Task instructions: Copy the rows that follow line for line, changing nothing.
****************************************
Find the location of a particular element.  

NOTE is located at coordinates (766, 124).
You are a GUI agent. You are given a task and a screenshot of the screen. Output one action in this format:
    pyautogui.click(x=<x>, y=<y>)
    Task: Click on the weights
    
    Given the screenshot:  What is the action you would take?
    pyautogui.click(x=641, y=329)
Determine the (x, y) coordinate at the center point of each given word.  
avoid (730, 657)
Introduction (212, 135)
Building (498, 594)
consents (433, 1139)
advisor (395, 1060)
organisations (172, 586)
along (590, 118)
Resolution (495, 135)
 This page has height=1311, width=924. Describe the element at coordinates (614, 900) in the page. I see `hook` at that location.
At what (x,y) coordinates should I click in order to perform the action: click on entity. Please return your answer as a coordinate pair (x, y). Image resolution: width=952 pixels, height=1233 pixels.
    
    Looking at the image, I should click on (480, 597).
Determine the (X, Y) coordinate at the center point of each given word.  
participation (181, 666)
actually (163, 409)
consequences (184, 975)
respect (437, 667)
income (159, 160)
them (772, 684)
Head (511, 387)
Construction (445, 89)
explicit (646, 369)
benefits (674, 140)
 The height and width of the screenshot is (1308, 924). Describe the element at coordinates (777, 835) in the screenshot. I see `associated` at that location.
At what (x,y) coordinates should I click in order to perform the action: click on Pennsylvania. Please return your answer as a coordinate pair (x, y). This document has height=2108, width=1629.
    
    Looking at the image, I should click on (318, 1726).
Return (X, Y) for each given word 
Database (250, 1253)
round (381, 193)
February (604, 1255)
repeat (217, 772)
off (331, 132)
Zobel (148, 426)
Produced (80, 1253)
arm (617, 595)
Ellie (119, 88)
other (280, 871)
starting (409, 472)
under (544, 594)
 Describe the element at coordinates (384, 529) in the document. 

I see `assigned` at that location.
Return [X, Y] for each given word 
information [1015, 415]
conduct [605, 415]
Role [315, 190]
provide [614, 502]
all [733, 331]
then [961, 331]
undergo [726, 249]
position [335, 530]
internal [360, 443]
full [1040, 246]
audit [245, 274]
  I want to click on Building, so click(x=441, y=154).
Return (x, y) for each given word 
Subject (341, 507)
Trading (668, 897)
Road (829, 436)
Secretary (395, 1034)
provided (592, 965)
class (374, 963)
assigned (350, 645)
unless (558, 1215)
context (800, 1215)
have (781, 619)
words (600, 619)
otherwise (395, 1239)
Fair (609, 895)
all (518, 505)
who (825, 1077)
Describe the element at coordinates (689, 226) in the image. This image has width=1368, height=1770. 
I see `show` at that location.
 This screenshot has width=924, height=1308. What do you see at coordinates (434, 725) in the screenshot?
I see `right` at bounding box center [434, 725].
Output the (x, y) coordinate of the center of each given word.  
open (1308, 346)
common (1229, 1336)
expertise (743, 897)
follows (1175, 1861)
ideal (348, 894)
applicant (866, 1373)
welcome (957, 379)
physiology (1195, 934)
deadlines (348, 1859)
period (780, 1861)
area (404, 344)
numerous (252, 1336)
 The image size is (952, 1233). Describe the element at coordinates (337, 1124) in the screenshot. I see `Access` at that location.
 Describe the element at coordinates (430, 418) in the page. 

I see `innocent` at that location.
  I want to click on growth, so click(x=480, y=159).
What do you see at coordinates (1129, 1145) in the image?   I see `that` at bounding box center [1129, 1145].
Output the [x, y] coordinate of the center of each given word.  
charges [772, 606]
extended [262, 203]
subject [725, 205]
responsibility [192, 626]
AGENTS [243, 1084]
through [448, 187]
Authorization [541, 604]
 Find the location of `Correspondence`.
****************************************
Finished exercise:
Find the location of a particular element.  

NOTE is located at coordinates (766, 124).
You are a GUI agent. You are given a task and a screenshot of the screen. Output one action in this format:
    pyautogui.click(x=<x>, y=<y>)
    Task: Click on the weights
    
    Given the screenshot:  What is the action you would take?
    pyautogui.click(x=641, y=329)
Determine the (x, y) coordinate at the center point of each given word.  
avoid (730, 657)
Introduction (212, 135)
Building (498, 594)
consents (433, 1139)
advisor (395, 1060)
organisations (172, 586)
along (590, 118)
Resolution (495, 135)
 This page has height=1311, width=924. Describe the element at coordinates (614, 900) in the page. I see `hook` at that location.
At what (x,y) coordinates should I click in order to perform the action: click on entity. Please return your answer as a coordinate pair (x, y). Image resolution: width=952 pixels, height=1233 pixels.
    
    Looking at the image, I should click on (480, 597).
Determine the (X, Y) coordinate at the center point of each given word.  
participation (181, 666)
actually (163, 409)
consequences (184, 975)
respect (437, 667)
income (159, 160)
them (772, 684)
Head (511, 387)
Construction (445, 89)
explicit (646, 369)
benefits (674, 140)
 The height and width of the screenshot is (1308, 924). Describe the element at coordinates (777, 835) in the screenshot. I see `associated` at that location.
At what (x,y) coordinates should I click in order to perform the action: click on Pennsylvania. Please return your answer as a coordinate pair (x, y). This document has height=2108, width=1629.
    
    Looking at the image, I should click on (318, 1726).
Return (X, Y) for each given word 
Database (250, 1253)
round (381, 193)
February (604, 1255)
repeat (217, 772)
off (331, 132)
Zobel (148, 426)
Produced (80, 1253)
arm (617, 595)
Ellie (119, 88)
other (280, 871)
starting (409, 472)
under (544, 594)
 Describe the element at coordinates (384, 529) in the document. 

I see `assigned` at that location.
Return [X, Y] for each given word 
information [1015, 415]
conduct [605, 415]
Role [315, 190]
provide [614, 502]
all [733, 331]
then [961, 331]
undergo [726, 249]
position [335, 530]
internal [360, 443]
full [1040, 246]
audit [245, 274]
  I want to click on Building, so click(x=441, y=154).
Return (x, y) for each given word 
Subject (341, 507)
Trading (668, 897)
Road (829, 436)
Secretary (395, 1034)
provided (592, 965)
class (374, 963)
assigned (350, 645)
unless (558, 1215)
context (800, 1215)
have (781, 619)
words (600, 619)
otherwise (395, 1239)
Fair (609, 895)
all (518, 505)
who (825, 1077)
Describe the element at coordinates (689, 226) in the image. This image has width=1368, height=1770. 
I see `show` at that location.
 This screenshot has width=924, height=1308. What do you see at coordinates (434, 725) in the screenshot?
I see `right` at bounding box center [434, 725].
Output the (x, y) coordinate of the center of each given word.  
open (1308, 346)
common (1229, 1336)
expertise (743, 897)
follows (1175, 1861)
ideal (348, 894)
applicant (866, 1373)
welcome (957, 379)
physiology (1195, 934)
deadlines (348, 1859)
period (780, 1861)
area (404, 344)
numerous (252, 1336)
 The image size is (952, 1233). Describe the element at coordinates (337, 1124) in the screenshot. I see `Access` at that location.
 Describe the element at coordinates (430, 418) in the page. 

I see `innocent` at that location.
  I want to click on growth, so click(x=480, y=159).
What do you see at coordinates (1129, 1145) in the image?   I see `that` at bounding box center [1129, 1145].
Output the [x, y] coordinate of the center of each given word.  
charges [772, 606]
extended [262, 203]
subject [725, 205]
responsibility [192, 626]
AGENTS [243, 1084]
through [448, 187]
Authorization [541, 604]
 Find the location of `Correspondence`.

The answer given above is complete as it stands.